A snapshot of the performance indices of Imo State over the last eighteen months would ignite mass outrage, even as it would further clarify Uzodinma’s actual motives. Last week, the Presidential Enabling Business Environment Council (PEBEC) released a state-by-state ranking of the ease of doing business in Nigeria which captured the entire period Uzodinma has been pretending to Imo’s gubernatorial throne.
We have it on PEBEC’s authority that the business climate in Imo has not just deteriorated, but Imo itself is, in fact, among the worse destinations anyone could think of starting up a business in Nigeria. To buttress the verdict of PEBEC, out of the 52.3 million dollars that came to the South East as foreign direct investments in the last thirteen months, Abia and Anambra States got about 88% of the total sum, while Enugu took the rest. Imo got zero even after the regime of Uzodinma had squandered, as captured in their budget, a whopping N1.2 billion to run a ministry of foreign affairs charged with accelerating the inflow of foreign direct investments. Preposterous!
Uzodinma did not just bury the policy of the Ihedioha Administration to create over one hundred thousand jobs by reinventing Adapalm and creating and expanding its downstream operations, he unapologetically also discontinued the recruitment process of over five thousand teachers into the State’s school system and terminally ran aground the vocational education initiatives, which were designed to make Imo youths skillful and competitive both nationally and globally. When he saw that former political leaders of the State were not willing to accept his unelected regime, he quickly stopped their pensions just to starve them into submission. He indeed turned Imo State upside-down.
While incompetence has in part contributed to the present sorry state of affairs in Imo, there is, by a greater measure, a deliberate policy to cripple the entire system, bring the people down on their knees, make them to cower before tyranny and beg their common enemy for daily bread. For instance, the unyielding insistence of the regime of Uzodinma on nonpayment of workers, pensioners and contractors serves the purpose of stripping Imo people of every possibility of eking out a living. Also, the destruction of the local government system by outrightly withholding their statutory allocations has created untold poverty throughout the land.
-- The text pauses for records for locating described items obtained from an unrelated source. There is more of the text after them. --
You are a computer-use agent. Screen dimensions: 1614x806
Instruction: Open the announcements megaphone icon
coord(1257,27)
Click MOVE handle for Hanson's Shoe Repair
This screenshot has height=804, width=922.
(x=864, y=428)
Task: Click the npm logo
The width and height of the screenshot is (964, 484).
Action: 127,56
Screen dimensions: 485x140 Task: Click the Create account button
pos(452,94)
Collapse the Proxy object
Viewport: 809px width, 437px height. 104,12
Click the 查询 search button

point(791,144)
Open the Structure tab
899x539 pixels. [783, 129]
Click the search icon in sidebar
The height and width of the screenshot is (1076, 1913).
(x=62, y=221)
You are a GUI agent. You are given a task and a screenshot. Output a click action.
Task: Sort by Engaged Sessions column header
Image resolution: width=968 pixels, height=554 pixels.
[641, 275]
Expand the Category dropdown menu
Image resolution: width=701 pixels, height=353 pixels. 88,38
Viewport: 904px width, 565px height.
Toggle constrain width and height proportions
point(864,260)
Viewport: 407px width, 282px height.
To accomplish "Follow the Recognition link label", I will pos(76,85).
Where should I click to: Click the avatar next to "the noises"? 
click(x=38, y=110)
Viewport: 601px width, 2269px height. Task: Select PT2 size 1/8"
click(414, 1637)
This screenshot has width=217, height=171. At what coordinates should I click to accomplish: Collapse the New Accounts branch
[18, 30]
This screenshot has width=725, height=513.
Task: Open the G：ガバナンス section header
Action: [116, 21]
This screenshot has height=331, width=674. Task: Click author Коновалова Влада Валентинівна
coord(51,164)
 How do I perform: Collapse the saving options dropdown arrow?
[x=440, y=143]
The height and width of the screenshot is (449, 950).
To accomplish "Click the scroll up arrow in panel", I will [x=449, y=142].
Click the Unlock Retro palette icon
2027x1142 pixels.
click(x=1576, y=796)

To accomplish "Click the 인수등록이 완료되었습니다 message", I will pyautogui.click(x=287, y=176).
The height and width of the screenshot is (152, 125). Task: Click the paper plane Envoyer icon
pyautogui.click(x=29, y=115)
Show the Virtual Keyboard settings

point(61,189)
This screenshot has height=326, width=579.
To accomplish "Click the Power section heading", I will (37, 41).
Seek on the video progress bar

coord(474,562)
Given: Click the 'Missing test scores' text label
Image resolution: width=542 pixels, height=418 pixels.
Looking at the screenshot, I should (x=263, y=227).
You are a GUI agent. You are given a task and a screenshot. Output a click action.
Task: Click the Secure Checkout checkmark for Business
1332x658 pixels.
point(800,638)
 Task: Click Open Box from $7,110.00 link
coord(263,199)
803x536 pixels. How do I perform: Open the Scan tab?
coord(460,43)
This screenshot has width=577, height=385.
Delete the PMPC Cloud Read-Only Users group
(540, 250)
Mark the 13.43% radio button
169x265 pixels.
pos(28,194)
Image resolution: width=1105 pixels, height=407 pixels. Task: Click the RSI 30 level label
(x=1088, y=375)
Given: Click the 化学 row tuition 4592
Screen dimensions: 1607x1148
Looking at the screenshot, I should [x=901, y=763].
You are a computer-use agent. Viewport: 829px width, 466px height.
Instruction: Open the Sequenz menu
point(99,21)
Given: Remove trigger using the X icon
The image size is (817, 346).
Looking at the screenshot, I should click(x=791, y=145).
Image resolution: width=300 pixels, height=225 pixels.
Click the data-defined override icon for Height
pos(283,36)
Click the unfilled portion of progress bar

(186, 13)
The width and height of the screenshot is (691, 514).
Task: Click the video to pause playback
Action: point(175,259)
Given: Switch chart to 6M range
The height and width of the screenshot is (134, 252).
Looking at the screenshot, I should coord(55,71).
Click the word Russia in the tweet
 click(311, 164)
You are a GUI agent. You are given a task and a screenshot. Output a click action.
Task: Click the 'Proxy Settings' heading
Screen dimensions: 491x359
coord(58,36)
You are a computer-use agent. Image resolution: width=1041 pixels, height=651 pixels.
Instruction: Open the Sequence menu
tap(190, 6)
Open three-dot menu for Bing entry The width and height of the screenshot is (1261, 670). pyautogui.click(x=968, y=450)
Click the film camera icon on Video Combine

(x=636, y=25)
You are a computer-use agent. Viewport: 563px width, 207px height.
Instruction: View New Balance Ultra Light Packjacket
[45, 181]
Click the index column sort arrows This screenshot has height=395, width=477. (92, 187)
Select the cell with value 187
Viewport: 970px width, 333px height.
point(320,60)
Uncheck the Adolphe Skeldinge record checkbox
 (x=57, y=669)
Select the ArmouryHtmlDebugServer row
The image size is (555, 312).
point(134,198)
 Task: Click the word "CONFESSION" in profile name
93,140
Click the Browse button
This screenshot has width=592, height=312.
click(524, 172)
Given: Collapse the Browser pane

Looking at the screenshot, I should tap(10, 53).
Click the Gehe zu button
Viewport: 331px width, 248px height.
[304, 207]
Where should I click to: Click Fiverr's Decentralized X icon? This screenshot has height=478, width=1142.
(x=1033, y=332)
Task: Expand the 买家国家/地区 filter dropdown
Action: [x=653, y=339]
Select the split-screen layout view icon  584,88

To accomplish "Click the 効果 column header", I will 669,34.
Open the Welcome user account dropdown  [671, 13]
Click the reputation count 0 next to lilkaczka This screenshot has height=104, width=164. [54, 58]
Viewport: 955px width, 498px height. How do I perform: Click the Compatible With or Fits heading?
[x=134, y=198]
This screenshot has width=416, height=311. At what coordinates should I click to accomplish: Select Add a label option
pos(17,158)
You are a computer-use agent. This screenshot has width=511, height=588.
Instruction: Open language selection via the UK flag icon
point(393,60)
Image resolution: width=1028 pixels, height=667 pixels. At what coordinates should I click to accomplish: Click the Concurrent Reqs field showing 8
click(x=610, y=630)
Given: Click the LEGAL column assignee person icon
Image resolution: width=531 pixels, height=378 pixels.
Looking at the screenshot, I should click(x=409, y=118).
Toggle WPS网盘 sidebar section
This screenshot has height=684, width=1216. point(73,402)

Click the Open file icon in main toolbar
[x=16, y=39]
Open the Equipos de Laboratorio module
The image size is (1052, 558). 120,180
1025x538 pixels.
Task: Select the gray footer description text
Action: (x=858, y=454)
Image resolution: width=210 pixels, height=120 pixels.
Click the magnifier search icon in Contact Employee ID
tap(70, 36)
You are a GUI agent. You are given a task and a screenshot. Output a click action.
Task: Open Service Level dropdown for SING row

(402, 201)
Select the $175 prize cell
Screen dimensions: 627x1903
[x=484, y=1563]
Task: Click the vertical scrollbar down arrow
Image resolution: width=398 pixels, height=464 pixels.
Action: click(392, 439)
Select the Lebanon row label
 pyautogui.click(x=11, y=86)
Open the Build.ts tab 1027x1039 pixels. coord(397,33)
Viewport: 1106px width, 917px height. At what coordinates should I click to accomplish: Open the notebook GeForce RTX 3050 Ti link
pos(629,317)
Having succeeded at making Imo a sanctuary of penury, agony and starvation, Uzodinma has now unveiled his real intentions. Every day, he invites people from each Local Government Area of the State to visit his office for praise-singing so that they might be given a pittance for feeding.
It is true that man does not live by bread alone. But it is a more fundamental truth that man cannot live without bread. The quest for survival in the face of the poverty in Imo now propels the visits to him. The processions that file out before him only need food to eat. That is all. The visitors do not believe in what they say about him, and they do not even love him. They only need to survive in order to tell the story. They even fight while sharing whatever they are given. The people of Ideato South are still searching for the person that made away with N2 million from the N7.9 million they were reportedly given to share. But, methinks, they should instead be asking for the whereabouts of the N2.4 billion that should have come to their Local Government in the last eighteen months under Uzodinma which till date nobody can account for. Uzodinma has made Imo a barren land!